Projeto
sobre o assunto está em análise na Comissão de Finanças e Tributação da Câmara.
Proposta
(PL 6856/13) aprovada no final de outubro na Comissão de Seguridade Social e
Família inclui grupos formais e informais de mulheres da agricultura familiar
entre os prioritários na compra de alimentos para a merenda escolar. O texto
originário do Senado também determina que quando os alimentos forem adquiridos
de família rural individual, pelo menos metade da compra seja de alimentos
produzidos por mulheres.
O projeto
altera a lei de criação do Plano Nacional de Alimentação Escolar (Lei
11.947/2009), programa que atende alunos da educação básica da rede pública com
a oferta de alimentação escolar e ações de educação alimentar e nutricional.
A lei em
vigor já prioriza assentamentos da reforma agrária, comunidades tradicionais
indígenas e comunidades quilombolas.
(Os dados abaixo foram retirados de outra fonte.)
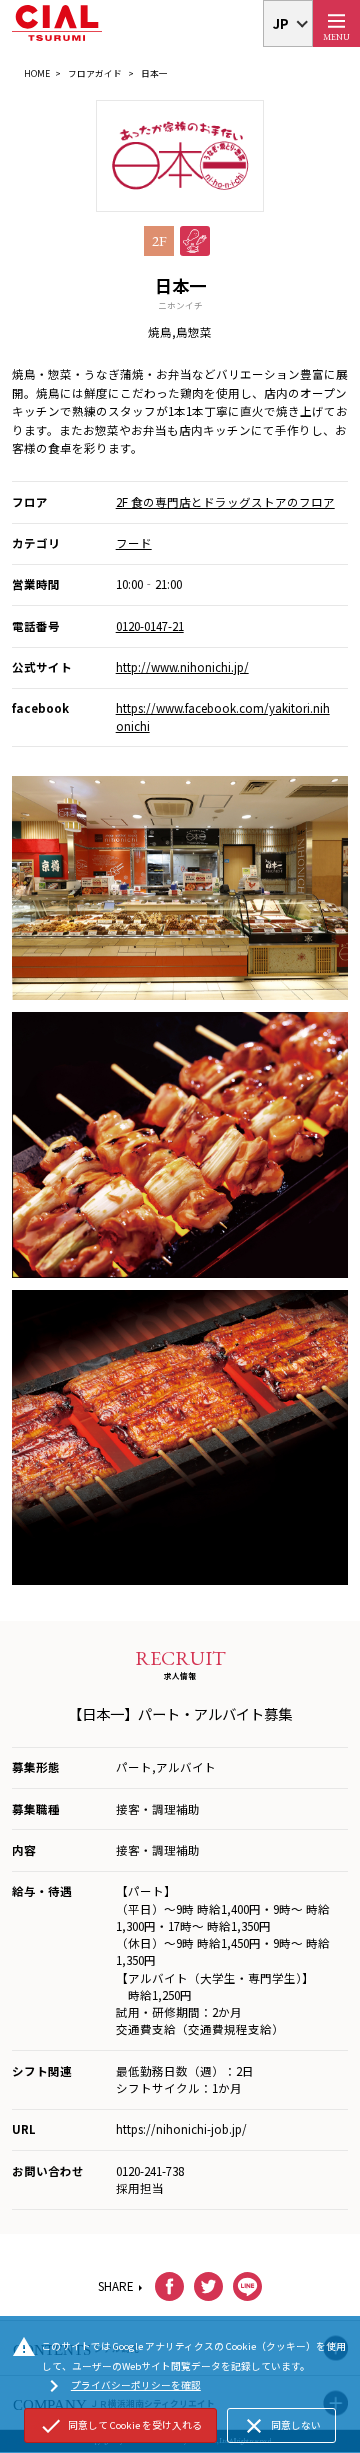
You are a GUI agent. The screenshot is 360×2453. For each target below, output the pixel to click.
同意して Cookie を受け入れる (120, 2426)
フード (134, 543)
Ela prevê que pelo menos 30% dos recursos
financeiros repassados pelo Fundo Nacional de Desenvolvimento da Educação sejam
utilizados na aquisição de gêneros alimentícios diretamente da agricultura
familiar e do empreendedor familiar rural.
Na
opinião da relatora na Comissão de Seguridade Social e Família, deputada
Benedita da Silva (PT-RJ), priorizar a produção de mulheres na aquisição de
alimentos para merenda escolar fortalece a participação feminina na renda
familiar e proporciona melhorias nas condições familiares no campo.
"Vai
melhorar, sem dúvida, não só a questão da produção, mas a própria situação da
mulher no campo. As mulheres no campo ainda precisam de muitas conquistas.
Agora que nós abrimos para que as mulheres da agricultura familiar possam estar
inseridas na questão da produção e também da venda, eu acho que muda
sensivelmente, amplia sensivelmente o direito das mulheres à terra."
A
proposta tramita agora na Comissão de Finanças e Tributação.